**RECORDS TO PROCESS**
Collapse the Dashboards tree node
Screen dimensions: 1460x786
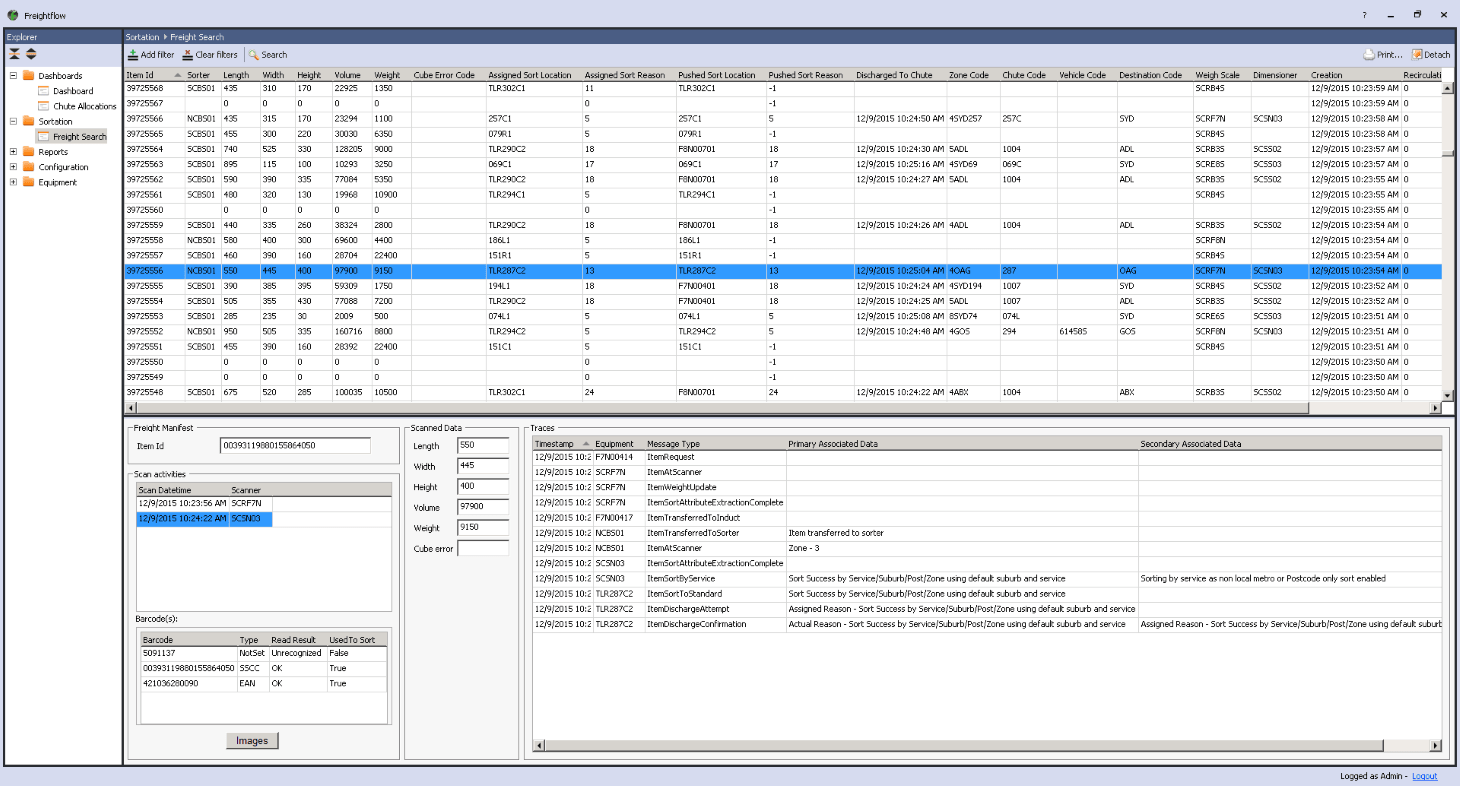pos(13,76)
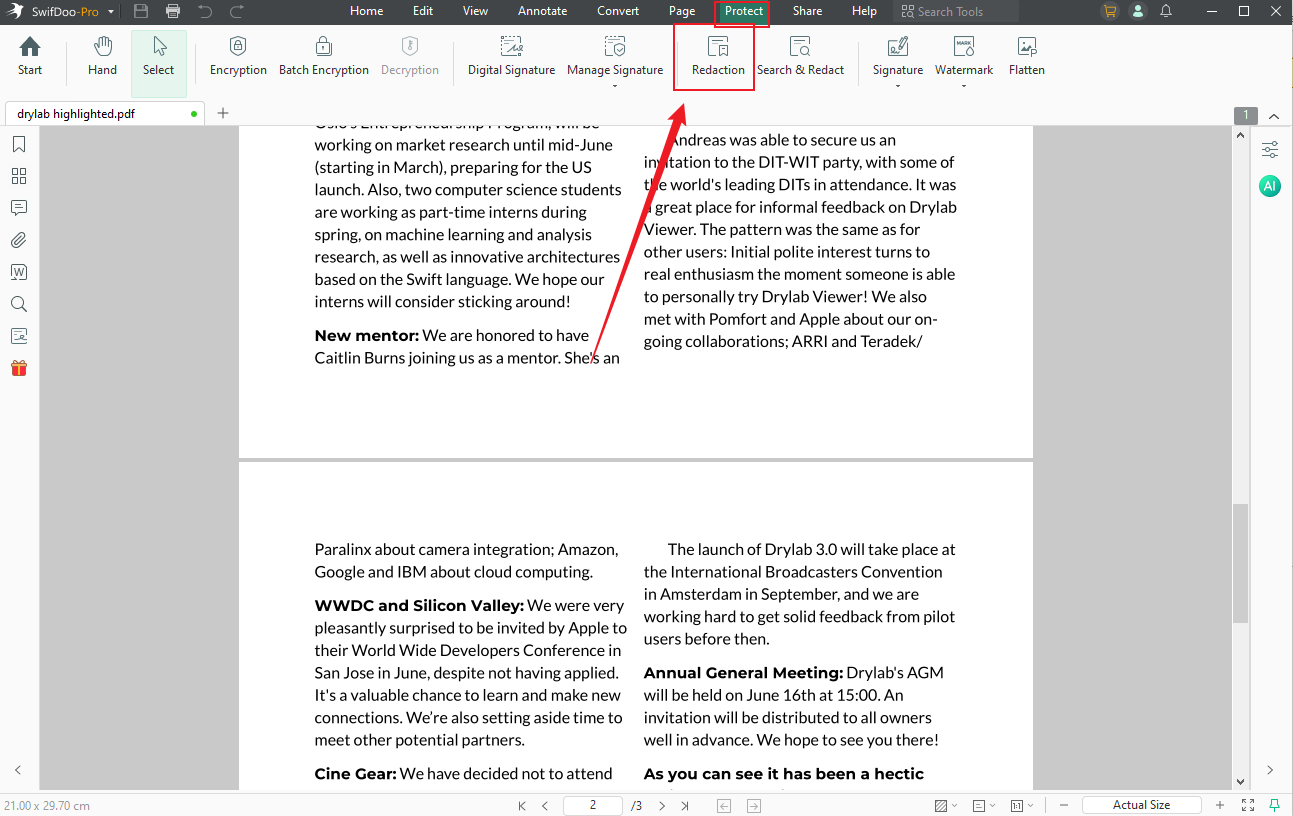This screenshot has height=816, width=1293.
Task: Select the Flatten tool
Action: coord(1026,57)
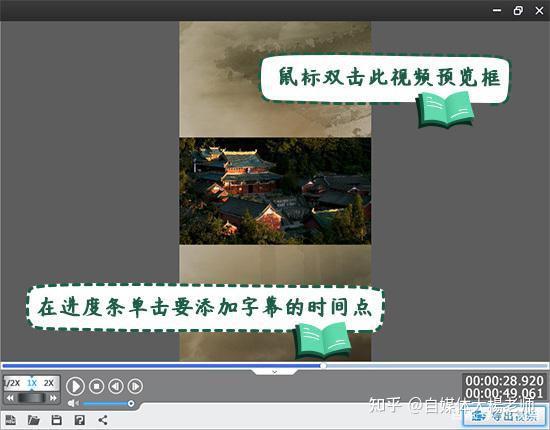This screenshot has height=430, width=550.
Task: Click the share icon
Action: (103, 420)
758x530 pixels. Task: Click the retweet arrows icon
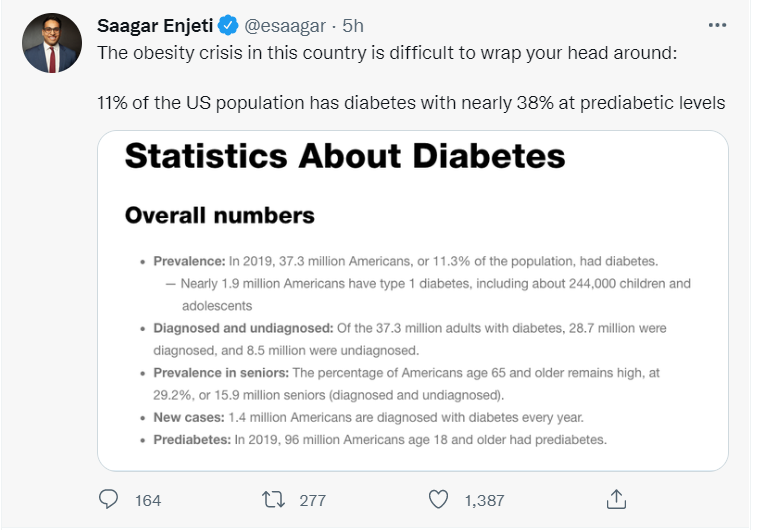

**YOUR GOAL**
Rewrite every line of the records above as a numbered list. Skip blank lines and leave out the pictures.

**SOLUTION TO THIS EXERCISE**
1. Collapse the Dashboards tree node
2. Screen dimensions: 1460x786
3. pos(13,76)
4. This screenshot has height=816, width=1293.
5. Task: Select the Flatten tool
6. Action: coord(1026,57)
7. This screenshot has height=430, width=550.
8. Task: Click the share icon
9. Action: (103, 420)
10. 758x530 pixels. Task: Click the retweet arrows icon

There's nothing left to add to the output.